Classy dwarf burfordii holly is an elegant and formal South Florida shrub that also blends in with more casual landscapes of flowering or tropical plants and ornamental grasses.
When you think of holly plants, you might consider them more of a "Northern" plant.
But the well-behaved dwarf "Burford Holly" blends in well almost anywhere there's a sunny area.
It makes an outstanding low hedge, accent or foundation planting.
The dwarf variety of this classic shrub is the one to buy...it's generally the one sold at plant nurseries as just "Burfordii Holly." (Full-size "Burford Holly" grows much larger.)
Dwarf cultivars Compacta and Nana are very close in looks and habit.
The emerald green new growth over rich deep green mature leaves contrasts beautifully with the red berries the plant grows in fall and winter.
This small holly shrub is nicely low-maintenance and isn't as prickly as many other hollies.
Each leaf has a pointed tip but without an extreme "bite" to it, like some holly bushes have.
That being said, it's still considered a good plant to place under windows to discourage burglars.
And it's also thought to be somewhat resistant to damage from deer (though we make no guarantees).
A moderate grower, this shrub is cold hardy, fine anywhere in South Florida.
Plant in full to partial sun to keep it bushy and full.
You can trim to keep it 2-1/2 to 3 feet tall.
The bright red berries usually appear when the plant is well-established.
Amend the soil by adding top soil or organic peat humus to the hole when you plant.
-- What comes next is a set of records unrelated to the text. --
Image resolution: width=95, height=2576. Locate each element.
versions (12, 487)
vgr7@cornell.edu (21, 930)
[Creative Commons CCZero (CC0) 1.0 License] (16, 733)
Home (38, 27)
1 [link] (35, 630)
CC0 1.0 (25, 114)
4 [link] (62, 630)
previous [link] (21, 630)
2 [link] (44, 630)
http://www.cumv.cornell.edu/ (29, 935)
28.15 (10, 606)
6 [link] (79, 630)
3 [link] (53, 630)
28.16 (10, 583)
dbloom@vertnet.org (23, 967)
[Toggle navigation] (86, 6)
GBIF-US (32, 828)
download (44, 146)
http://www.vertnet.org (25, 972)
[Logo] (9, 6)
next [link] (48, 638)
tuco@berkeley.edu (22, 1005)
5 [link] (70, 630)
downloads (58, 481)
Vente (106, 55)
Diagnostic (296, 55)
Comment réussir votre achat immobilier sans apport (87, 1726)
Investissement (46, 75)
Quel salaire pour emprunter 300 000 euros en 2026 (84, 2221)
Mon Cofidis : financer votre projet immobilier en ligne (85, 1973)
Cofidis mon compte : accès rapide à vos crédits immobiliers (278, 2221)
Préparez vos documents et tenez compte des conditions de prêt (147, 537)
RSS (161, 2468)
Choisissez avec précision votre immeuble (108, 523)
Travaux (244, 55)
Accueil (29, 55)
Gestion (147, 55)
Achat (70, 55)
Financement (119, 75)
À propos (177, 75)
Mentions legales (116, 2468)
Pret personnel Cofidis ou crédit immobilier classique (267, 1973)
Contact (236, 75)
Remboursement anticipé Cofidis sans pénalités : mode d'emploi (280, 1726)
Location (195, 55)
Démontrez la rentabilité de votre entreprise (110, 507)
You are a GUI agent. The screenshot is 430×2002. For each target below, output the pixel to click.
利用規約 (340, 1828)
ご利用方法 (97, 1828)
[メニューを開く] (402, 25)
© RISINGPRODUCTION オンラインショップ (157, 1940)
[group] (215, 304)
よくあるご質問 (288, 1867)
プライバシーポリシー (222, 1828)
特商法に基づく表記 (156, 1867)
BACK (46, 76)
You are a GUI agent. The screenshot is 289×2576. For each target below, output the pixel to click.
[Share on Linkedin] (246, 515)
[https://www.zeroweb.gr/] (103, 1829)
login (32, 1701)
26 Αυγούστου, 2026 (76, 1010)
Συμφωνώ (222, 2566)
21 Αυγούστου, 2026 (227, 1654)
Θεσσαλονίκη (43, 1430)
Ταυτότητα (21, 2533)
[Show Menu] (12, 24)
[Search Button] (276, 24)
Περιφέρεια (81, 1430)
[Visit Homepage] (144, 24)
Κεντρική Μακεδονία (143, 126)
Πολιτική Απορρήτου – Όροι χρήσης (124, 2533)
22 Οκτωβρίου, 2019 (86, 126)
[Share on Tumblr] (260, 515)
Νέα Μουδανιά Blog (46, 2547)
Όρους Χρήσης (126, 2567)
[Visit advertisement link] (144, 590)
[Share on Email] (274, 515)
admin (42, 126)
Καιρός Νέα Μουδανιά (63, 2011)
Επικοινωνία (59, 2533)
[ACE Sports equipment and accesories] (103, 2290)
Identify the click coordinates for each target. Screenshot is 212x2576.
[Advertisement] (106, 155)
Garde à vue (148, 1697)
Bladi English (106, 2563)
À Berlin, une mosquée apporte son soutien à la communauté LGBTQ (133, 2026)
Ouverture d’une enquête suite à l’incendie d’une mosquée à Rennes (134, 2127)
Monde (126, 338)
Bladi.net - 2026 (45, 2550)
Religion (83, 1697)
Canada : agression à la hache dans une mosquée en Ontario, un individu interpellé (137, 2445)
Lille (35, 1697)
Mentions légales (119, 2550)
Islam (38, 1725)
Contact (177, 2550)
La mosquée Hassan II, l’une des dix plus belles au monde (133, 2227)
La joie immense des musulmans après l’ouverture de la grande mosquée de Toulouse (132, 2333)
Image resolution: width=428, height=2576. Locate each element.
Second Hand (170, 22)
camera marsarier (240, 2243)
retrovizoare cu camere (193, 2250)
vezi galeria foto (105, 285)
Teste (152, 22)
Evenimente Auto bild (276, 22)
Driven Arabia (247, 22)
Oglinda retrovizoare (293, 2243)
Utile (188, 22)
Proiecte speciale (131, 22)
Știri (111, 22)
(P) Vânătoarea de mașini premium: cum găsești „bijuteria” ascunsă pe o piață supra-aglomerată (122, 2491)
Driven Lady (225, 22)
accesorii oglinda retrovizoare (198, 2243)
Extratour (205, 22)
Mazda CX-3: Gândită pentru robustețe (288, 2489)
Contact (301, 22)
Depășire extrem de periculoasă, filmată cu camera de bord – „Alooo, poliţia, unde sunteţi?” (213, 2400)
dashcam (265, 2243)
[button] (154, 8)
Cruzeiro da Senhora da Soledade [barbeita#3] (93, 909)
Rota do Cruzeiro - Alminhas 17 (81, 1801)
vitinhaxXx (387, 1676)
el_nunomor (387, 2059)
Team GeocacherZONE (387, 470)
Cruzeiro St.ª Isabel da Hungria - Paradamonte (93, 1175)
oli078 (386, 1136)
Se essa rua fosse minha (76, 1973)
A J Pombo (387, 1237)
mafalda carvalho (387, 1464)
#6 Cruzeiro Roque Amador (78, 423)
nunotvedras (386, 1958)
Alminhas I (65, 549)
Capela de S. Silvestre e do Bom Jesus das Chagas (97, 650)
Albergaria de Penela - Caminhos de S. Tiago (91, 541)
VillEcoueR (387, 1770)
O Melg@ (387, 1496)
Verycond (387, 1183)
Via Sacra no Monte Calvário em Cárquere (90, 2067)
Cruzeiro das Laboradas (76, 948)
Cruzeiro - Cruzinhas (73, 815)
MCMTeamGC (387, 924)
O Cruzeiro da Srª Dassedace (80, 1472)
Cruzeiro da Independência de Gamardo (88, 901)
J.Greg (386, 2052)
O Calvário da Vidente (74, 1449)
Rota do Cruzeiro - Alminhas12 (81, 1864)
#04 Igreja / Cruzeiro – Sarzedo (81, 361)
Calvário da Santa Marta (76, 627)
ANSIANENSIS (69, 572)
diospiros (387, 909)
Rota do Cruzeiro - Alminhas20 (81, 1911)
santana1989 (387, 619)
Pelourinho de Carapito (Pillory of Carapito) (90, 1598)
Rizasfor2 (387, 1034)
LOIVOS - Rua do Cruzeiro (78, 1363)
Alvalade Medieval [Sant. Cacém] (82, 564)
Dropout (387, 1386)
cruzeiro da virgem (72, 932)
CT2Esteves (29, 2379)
You can also mix in composted cow manure to enrich the soil around the root ball.
Trim to shape occasionally by preferably cutting stems. Though you can shear these plants for formal hedges, cutting across foliage leaves the plant looking straggly until it grows out of the cut.
Hollies like this one are usually drought-tolerant once established, but they do best with regular waterings and time enough to dry out in between.
Fertilize 3 times a year - spring, summer and fall - with a quality granular fertilizer.
Place these plants about 2-1/2 feet apart. Come away from the house 2 feet.
This dwarf holly works fine in containers or planter boxes.
A.K.A. (also known as): Burford Holly, Dwarf Burford Holly, Chinese Holly
GOOD SNOWBIRD PLANT? YES
COMPANION PLANT SUGGESTIONS: Bush allamanda, dwarf bottlebrush, orange bird of paradise, red or white fountain grass, Burgundy loropetalum, variegated pittisporum, Aztec grass, society garlic, and agapanthus.